Off to Oz on a Saturday afternoon

By Dan Dunkle | Mar 10, 2013

Yesterday the kids, Christine and I went out to enjoy "Oz the Great and Powerful."

Judging by headlines about the box office smash it turned out to be, we weren't alone. Well, what else is there to do on a lazy Saturday in March but head off to Oz in a tornado for a little 3D fun?

This is the story of how the Wizard of Oz got to be you know, the man behind the curtain. James Franco played the title character, starting out in a sepia-toned black and white, narrow-screen, just like we're used to seeing Kansas at the beginning of the original "Wizard of Oz" movie.

He plays a master of illusion at a traveling circus circa 1906, which is quite fun with its freak shows and strong man and all that. He (Oz, not the strong man) has big dreams of striking it rich, winning the affections of a beautiful girl (or maybe more than one) and becoming famous.

After a brief hot air balloon ride, he winds up sucked into a tornado. Here the 3D really pops as wooden fence posts splinter sharply through the balloon basket where he cringes like a Cowardly Lion, coming out of the screen and making the audience wince. The black-and-white actually heightens the drama of tornado, seeming to highlight every sharp wooden splinter.

Then we emerge in a widescreen, colorful interpretation of Oz. As happens in Oz, he meets witches, good and bad, joins up with a few oddball characters that remind him of folks back home and completes a quest to find out what was in him all along.

One crowd-pleaser was a little girl made of porcelain who accompanies the wizard. I heard people behind me saying, "She's so cute!" His other companion is winged, talking monkey voiced by Zach Braff (the guy you assumed you wouldn't have to listen to anymore after Scrubs ended). No one behind me commented on his cuteness.

I enjoyed the movie overall, though there was something about it that didn't quite work. The plot was a little thin and there were times when it felt like the characters were just spinning their wheels waiting for it to be time for the big showdown.

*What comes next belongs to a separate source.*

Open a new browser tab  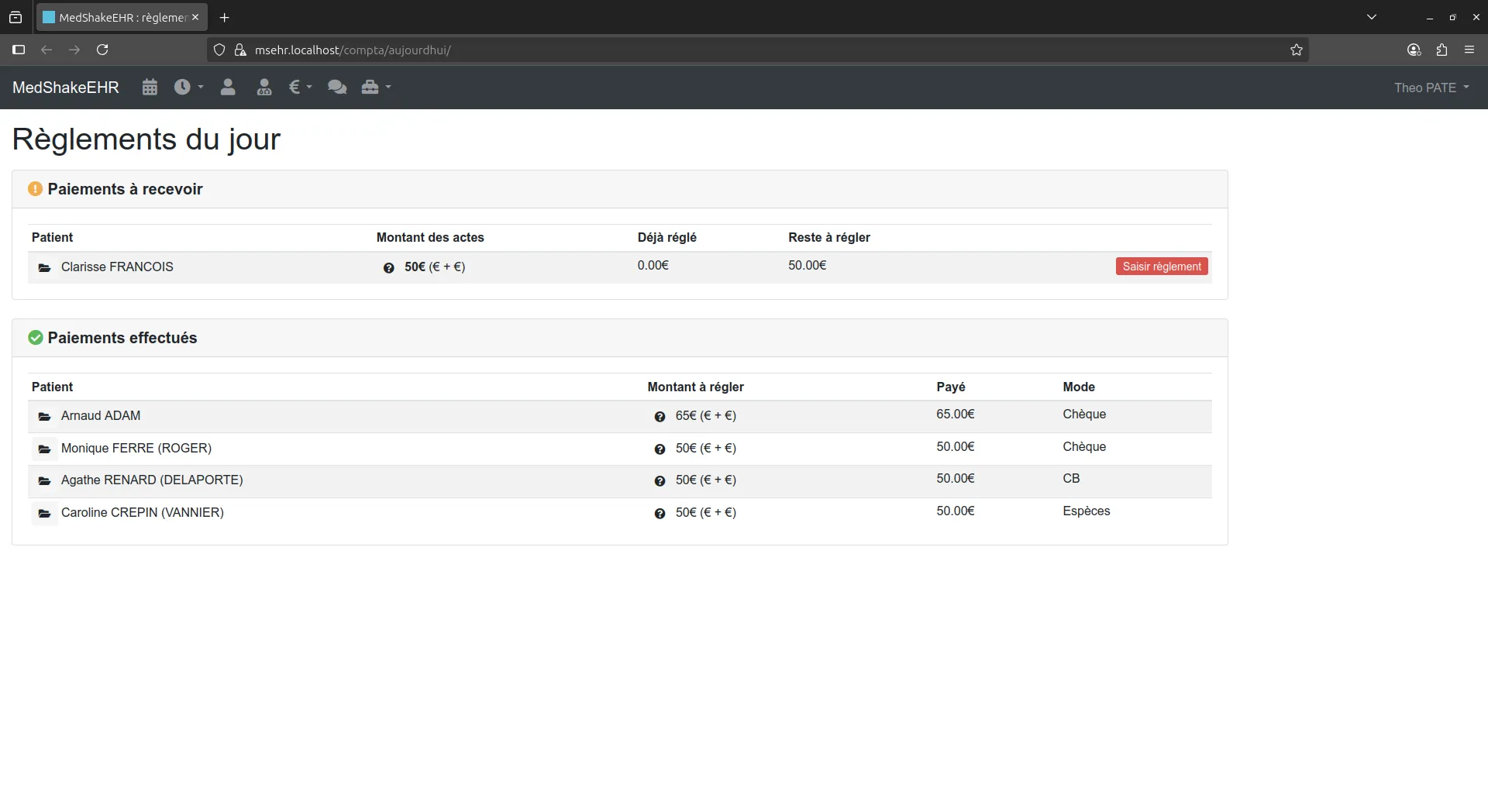point(225,17)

The casting was a little off too, in my humble opinion. Braff, for example, seems to be channeling Billy Crystal or something. It was distracting because he seemed to be more from New York than from Oz.

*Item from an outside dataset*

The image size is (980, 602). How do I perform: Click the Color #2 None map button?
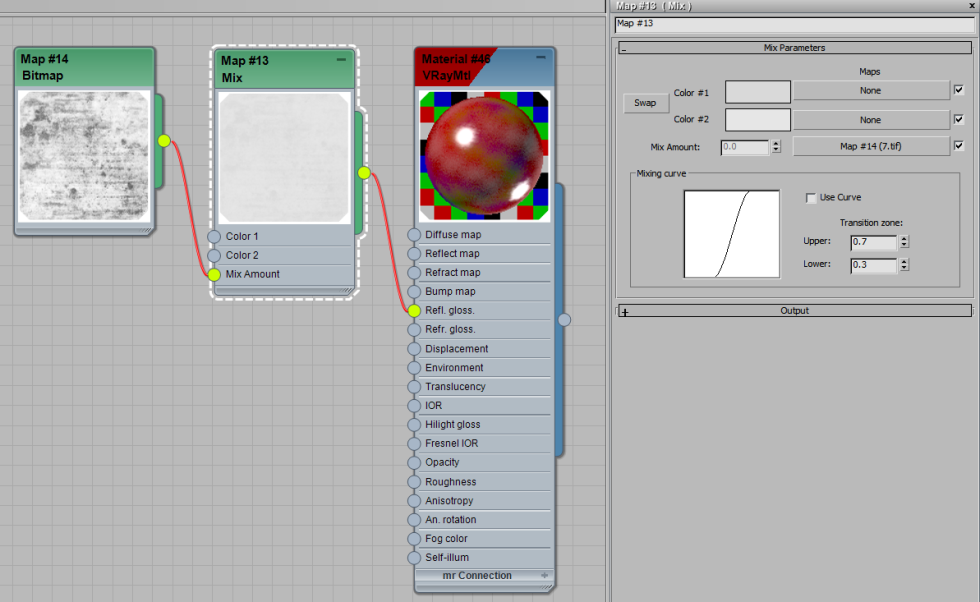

Franco has a certain crinkly-eyed charm, but he looks like he would be more at home behind the wheel of a Trans Am or a smoke-filled van than wearing a top hat in Oz. Mila Kunis as a witch (you decide whether she's good or wicked), wasn't bad but wasn't great either. She seems to compensate for not having much range by shouting a lot. The other problem is I always associate her voice with Meg from Family Guy.

But I don't ask for much from a movie these days. I didn't doze off like I do most of the time, so that's something.

At the end of the movie, some members of the audience I was with felt compelled to clap. I never do that because the actors aren't there to hear me, but I took it as a good sign.

The only time I would clap would be when the death star blows up in the original Star Wars, and that would only be back in 1977.

Dan's Grade: B

P.S.: if you're hungry for more Oz fun and you've never checked it out, get your hands on a DVD of Return to Oz from the 1980s. I love it.